Im not familiar with bidding condo associations. We mostly do residential and commercial but have gotten the lawn care contract for this place and they also want us to do snow removal. Id like to see how close my figures are. This bid includes the private road, driveways, and walk ways. There is a total of about 80k sq ft being pushed/shoveled. The number I came up with was $400 starting at 2 inches up to 4 inches and then $50 for each additional inch. What do you guys think?


----------



## B-2 Lawncare (Feb 11, 2012)

So is it just the stuff in side the yellow line? 
Even if it is 400 is way to cheep. You guys are supposed to get a lot of snow this winter. For every thing in side of the yellow line I bid that at 800 for 2 to 4"


----------



## John_DeereGreen (Jan 2, 2011)

All machine and hand work for $400? And $50 an inch after 4 inches?

Seems cheap to me.


----------



## LapeerLandscape (Dec 29, 2012)

I dont like to put dollar figures on things for other people but more of how long will it take you and you can adapt your rate to that. 

That shouldnt take more than an hour or so with a pickup (with a good plow and operator) or skid whatever you use to do the plowing and maybe 2 hours in labor for sidewalks. I didnt see any thing about salting drives or sidewalks.


----------



## Defcon 5 (Mar 20, 2014)

lrwilson27 said:


> Im not familiar with bidding condo associations. We mostly do residential and commercial but have gotten the lawn care contract for this place and they also want us to do snow removal. Id like to see how close my figures are. This bid includes the private road, driveways, and walk ways. There is a total of about 80k sq ft being pushed/shoveled. The number I came up with was $400 starting at 2 inches up to 4 inches and then $50 for each additional inch. What do you guys think?
> 
> View attachment 166195


Couple of questions?....What do you plan on using equipment wise to do this?....How long do you think it will take with said equipment??


----------



## BUFF (Dec 24, 2009)

Defcon 5 said:


> Couple of questions?....What do you plan on using equipment wise to do this?....How long do you think it will take with said equipment??


All very valid and needed to provide feedback.....

OP if you're going to used tier pricing you may want to consider 2or3" increments and bumping the price 40% for every increment.
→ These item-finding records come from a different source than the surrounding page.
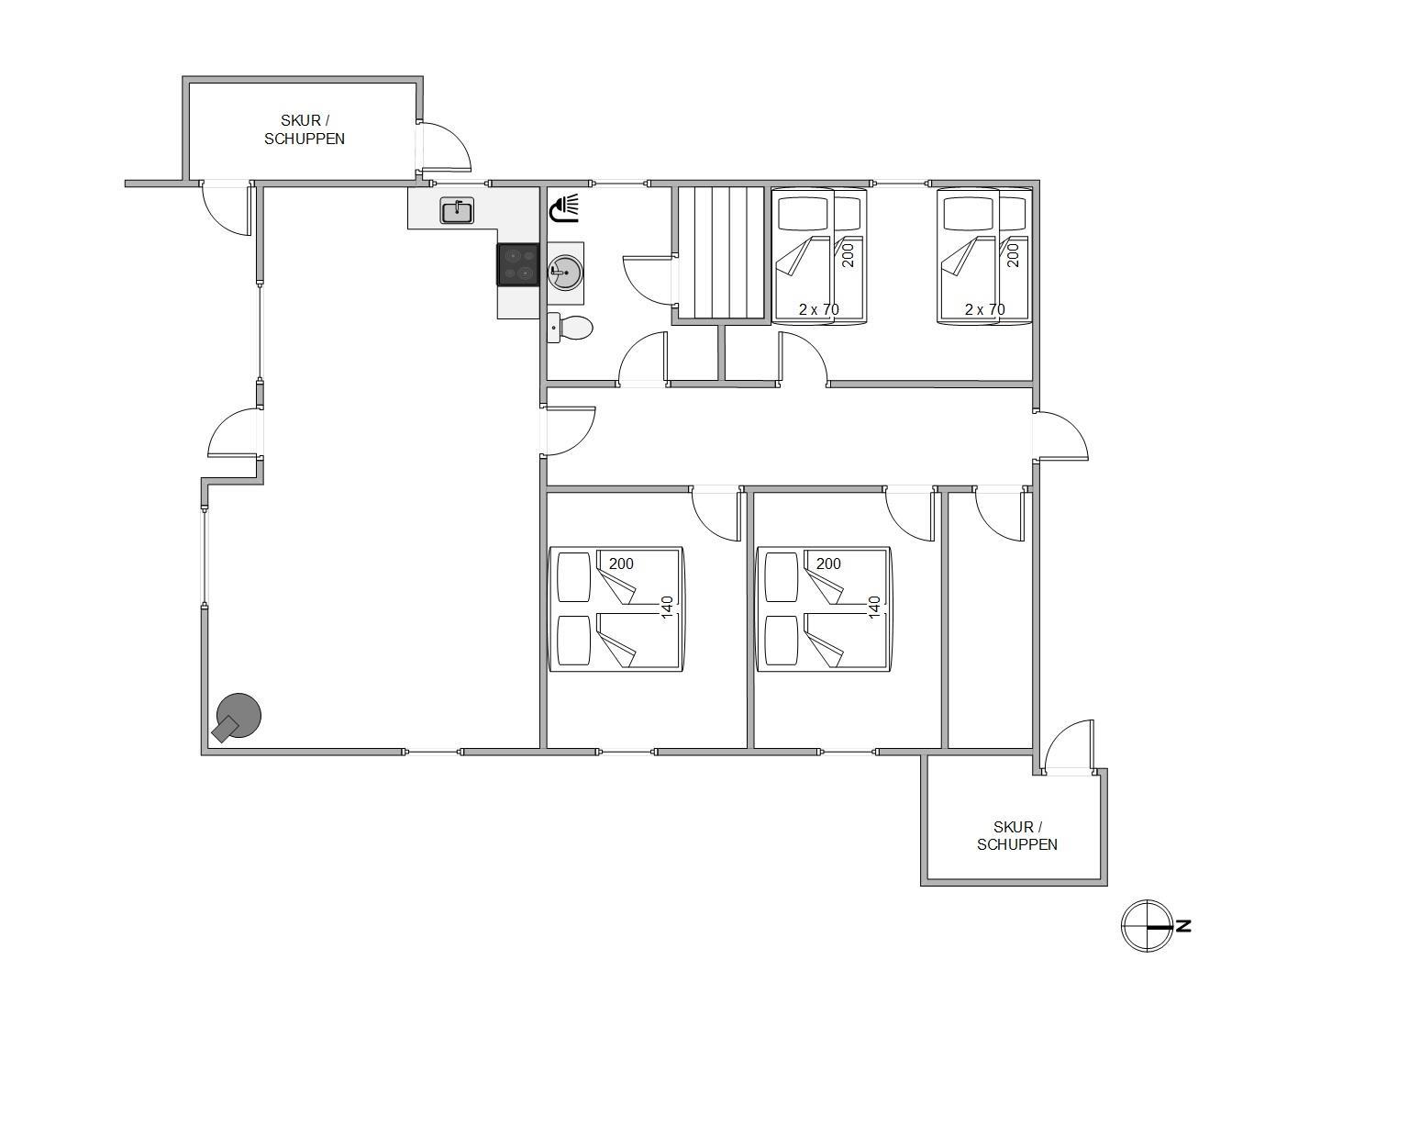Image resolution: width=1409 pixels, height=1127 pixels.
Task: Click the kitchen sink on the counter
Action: [456, 211]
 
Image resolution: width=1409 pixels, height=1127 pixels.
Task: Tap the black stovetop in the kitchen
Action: [518, 264]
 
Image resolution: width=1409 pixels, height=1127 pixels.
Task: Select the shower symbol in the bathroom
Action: [564, 207]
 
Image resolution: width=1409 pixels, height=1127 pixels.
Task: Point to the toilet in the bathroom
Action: [570, 328]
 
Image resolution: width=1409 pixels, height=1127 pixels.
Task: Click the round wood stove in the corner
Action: [236, 718]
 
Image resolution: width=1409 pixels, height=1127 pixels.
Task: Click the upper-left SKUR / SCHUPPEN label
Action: [305, 129]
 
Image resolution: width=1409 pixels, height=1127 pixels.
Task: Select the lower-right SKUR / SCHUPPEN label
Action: [1016, 836]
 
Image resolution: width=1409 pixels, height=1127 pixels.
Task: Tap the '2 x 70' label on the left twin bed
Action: [818, 309]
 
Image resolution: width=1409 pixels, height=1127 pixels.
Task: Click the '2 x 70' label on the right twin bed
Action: [984, 309]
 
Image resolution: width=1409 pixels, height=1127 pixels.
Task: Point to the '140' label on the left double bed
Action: [667, 608]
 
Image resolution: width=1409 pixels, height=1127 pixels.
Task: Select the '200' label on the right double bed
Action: [828, 564]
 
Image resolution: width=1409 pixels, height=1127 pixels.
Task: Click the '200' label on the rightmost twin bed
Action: [1013, 255]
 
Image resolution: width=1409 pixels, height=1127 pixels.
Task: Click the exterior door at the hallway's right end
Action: [1060, 436]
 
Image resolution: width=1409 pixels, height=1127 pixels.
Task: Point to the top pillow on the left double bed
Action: [574, 576]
Your $400 for 2-4" becomes $560 for 4-6(or 4-7"), next tier price is $784,etc.....
FWIW you're underselling yourself depending on the scope of service they're looking for.


----------



## lrwilson27 (Mar 3, 2014)

Yes I agree the 400 was too cheap. We have two plow trucks, a bucket tractor with box pusher, and a skid. I want this to be a money maker because i really do not need or want it that badly. I am planning on putting a bid out for about 750 and going up in increments.


----------